Lenovo ThinkBook 13s review – competitive 13-inch ultrabook (Core i5, UHD 620)

4 Comments

  1. bittricks

    November 4, 2019 at 3:24 pm

    For a system such as this, does anyone know if applications can access the memory committed to the graphics when that graphics-committed memory is not in-use ?

    For example, there is shared memory. 5.96 GB is identified as "usable" by the OS and the remainder is committed to the graphics.

    There is no way in the BIOS to modify this 6 GB OS\2 GB OS graphics.

    Can the OS\applications access that 2 GB of shared graphics memory when the integrated graphics is not using it ? AMD, for example, is famous for taking 2 GB out of installed physical RAM, reserving it for their graphics card, and therefore the OS reports usable RAM is only 6 GB.

    Funny enough, but search the web far-and-wide, contact OEMs, contact the graphics manufacturer's own technical support… and I cannot get an answer.

    • Andrei Girbea

      November 4, 2019 at 4:05 pm

      That's a good question.
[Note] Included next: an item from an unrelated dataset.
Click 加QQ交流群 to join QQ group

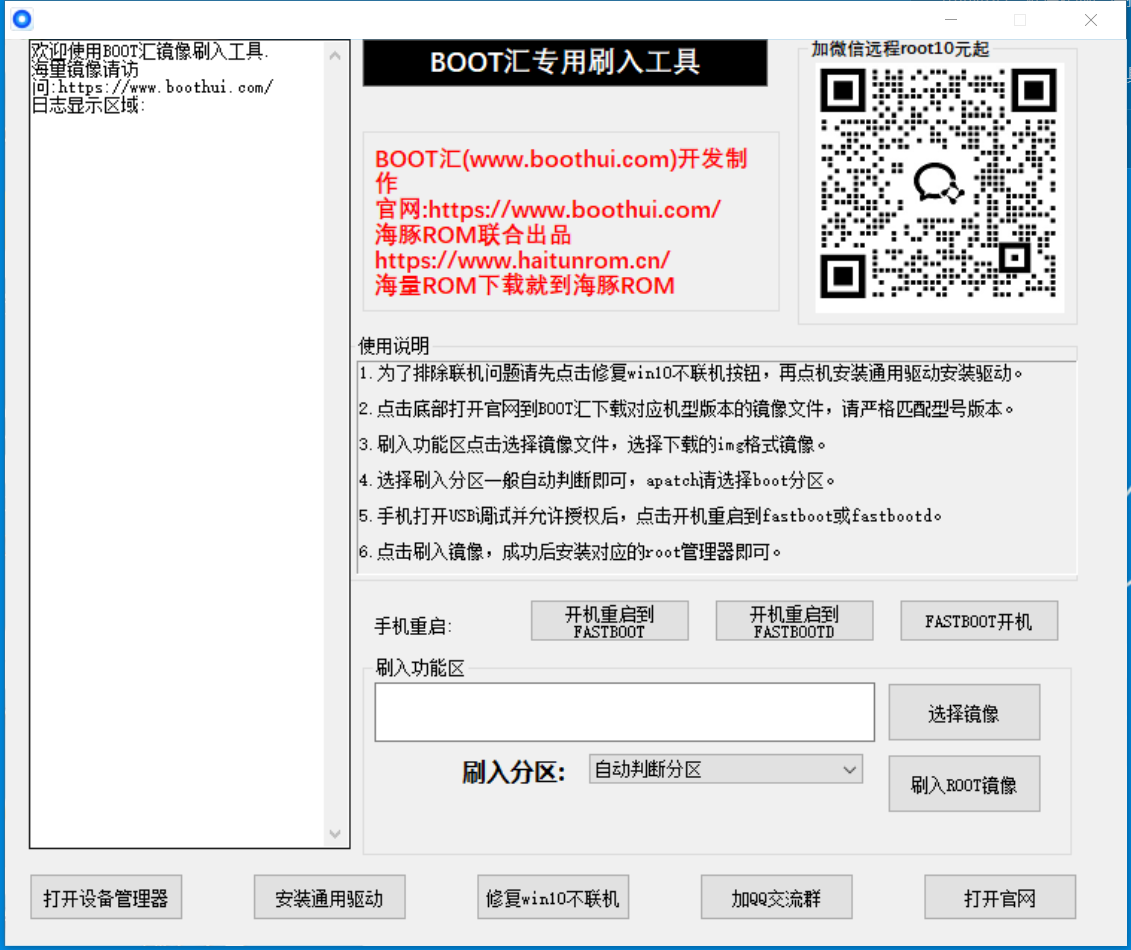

As far as I know, memory is virtually allocated to the iGPU based on demand, which means it should use more than the 6 you are mentioning with daily use.

      • bittricks

        November 4, 2019 at 4:47 pm

        Tnanks Andrei,

        I've seen systems where, under the System control panel, it reports, for example:

        5.96 GB (usabled) [out of 8 GB]

        without explanation.

        I know why this is… the "missing" 2.04 GB [out of 8 GB] is being assigned or committed to the integrated graphics via shared memory.

        What's baffling to me is that no one really seems to know – not even Intel's and AMD's own technical support – nor OEM support – know if that 2.04 GB shared memory is made available to applications or not when the integrated graphics isn't using it.

        Generally, with non-gaming laptops there is no control exposed in the BIOS to modify the shared memory values. What you got from the factory is what you got to work with.

        I mean let's face it… a system advertised with 8 GB RAM (but 2 GB is committed to integrated graphics and completely unavailable to the OS\applications) is misleading at best.

        Heck, with only 6 GB available to the OS\applications, just launch any browser, open a few tabs, and you're already consuming 4+ GB within minutes. Launch more applications, and you've exceeded 6 GB and the memory fall-over heads to the pagefile which grinds the harddrive.

        • Andrei Girbea

          November 4, 2019 at 6:29 pm

          I find the 8 GB of RAM with shared graphics good enough for daily use and multitasking. But yes, if you open many tabs in Chrome and other apps on the side, it might not suffice.